Sue Chrysanthou SC says she was warned by colleague Matthew Richardson not to represent the former attorney-general in his defamation case against the ABC.
"He told me that he was worried for me and that his friends were upset or behaving like a cult on this topic, and that they wouldn't let it go and that they would talk to the media and make it very bad for me," she told the court on Wednesday.
Mr Porter will find out on Thursday whether he can keep Ms Chrysanthou on the defamation case when Federal Court judge Tom Thawley issues a ruling after an urgent four-day hearing.
The now-industry, science and technology minister filed to sue the ABC in March after it published the existence of allegations that he'd raped a woman in 1988. The woman took her own life last year.
Jo Dyer, a childhood friend of Mr Porter's deceased accuser, wants Ms Chrysanthou benched.
She says she gave the lawyer confidential information in a November meeting that could be used in the case. Ms Dyer believes she will appear as a witness in the defamation hearing later this year.
A distressed Mr Richardson tried to talk Ms Chrysanthou out of taking the case because of "what a mess it was going to be in the press" and because he thought his friends would defame her, the barrister said under cross-examination on Wednesday.
He later emailed her to say he believed she had a conflict of interest and could not act for Mr Porter.
Mr Richardson, the son of Labor powerbroker Graham Richardson, is close to James Hooke, another friend of the accuser.
He set up and attended the November meeting after inviting Ms Chrysanthou to advise Ms Dyer on a possible defamation claim over an article in The Australian. Mr Hooke also attended.
Mr Porter issued a press release in mid-May criticising the push to remove his lawyer.
He said he was "concerned" by the timing of Ms Dyer's lawsuit and that it had been widely known for two months that Ms Chrysanthou was representing him.
But Ms Dyer had been told by the silk's lawyers that initiating a lawsuit earlier would be premature.
Ms Dyer privately objected to Ms Chrysanthou acting in the case on March 15, the day it was filed.
Ms Chrysanthou denied that the purpose of the press release was to suggest the lawsuit had come as a surprise.
The court heard that the lawyer was unable to view emails about her conversation with Ms Dyer when she received Mr Porter's brief because she deletes her emails every few days.
Mr Porter told Sky News on Wednesday that the cost of the litigation would be a "massive drain" on him.

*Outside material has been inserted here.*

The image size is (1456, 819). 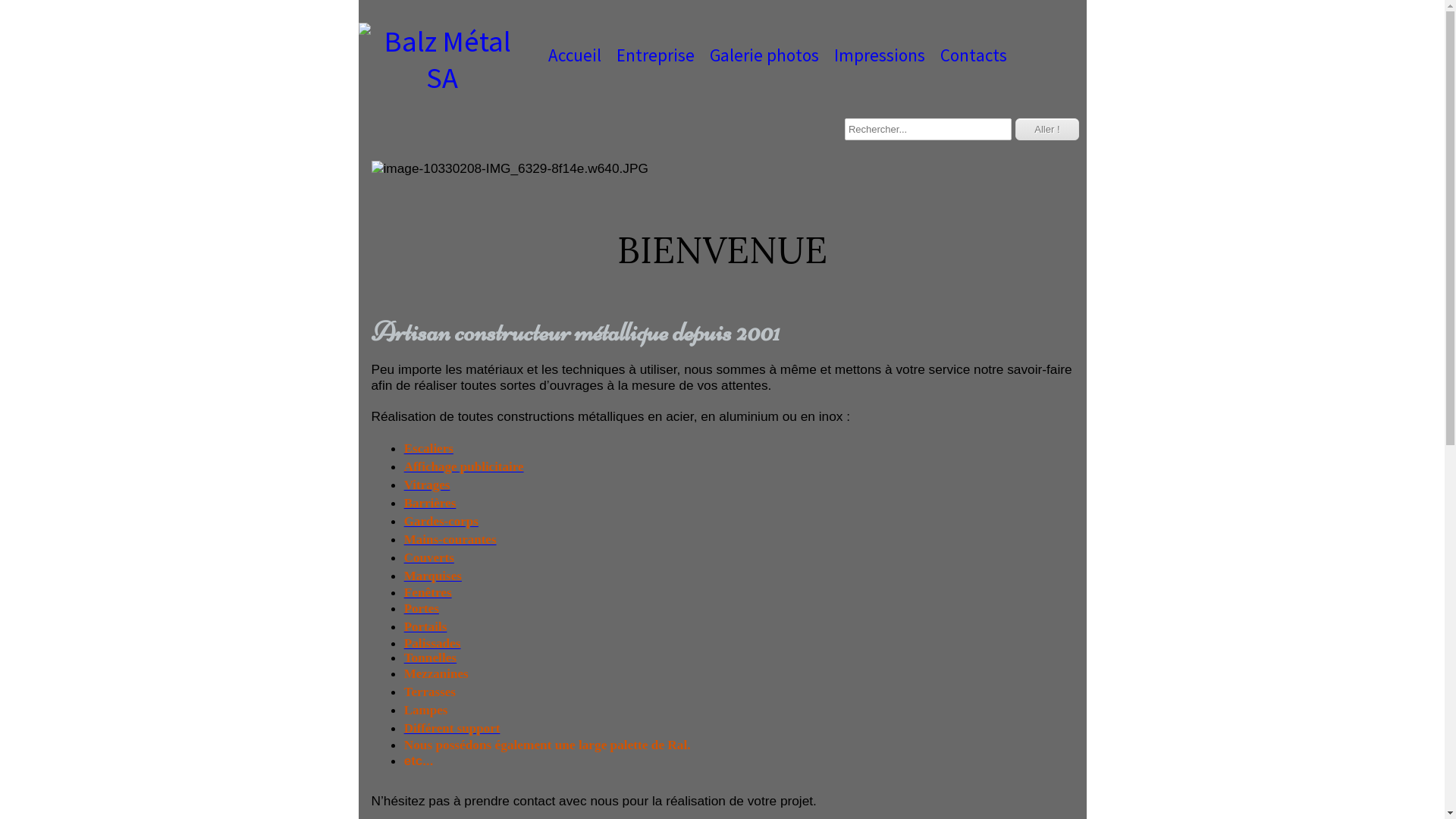 What do you see at coordinates (428, 557) in the screenshot?
I see `'Couverts'` at bounding box center [428, 557].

Ms Chrysanthou said on Wednesday that her personal costs for the stoush over her removal could be upwards of $150,000.
The silk says she'll do whatever the court orders, but admitted assisting Mr Porter in his preparation for the case about her removal.
Mr Porter also said his barrister was "fantastic counsel" and he'd like to keep her.
He says any confidential information discussed in the meeting is now in the public domain and there is no ethical problem with the lawyer acting for him.
The parties will deliver closing submissions on Thursday.
The defamation case will also be mentioned on Thursday afternoon.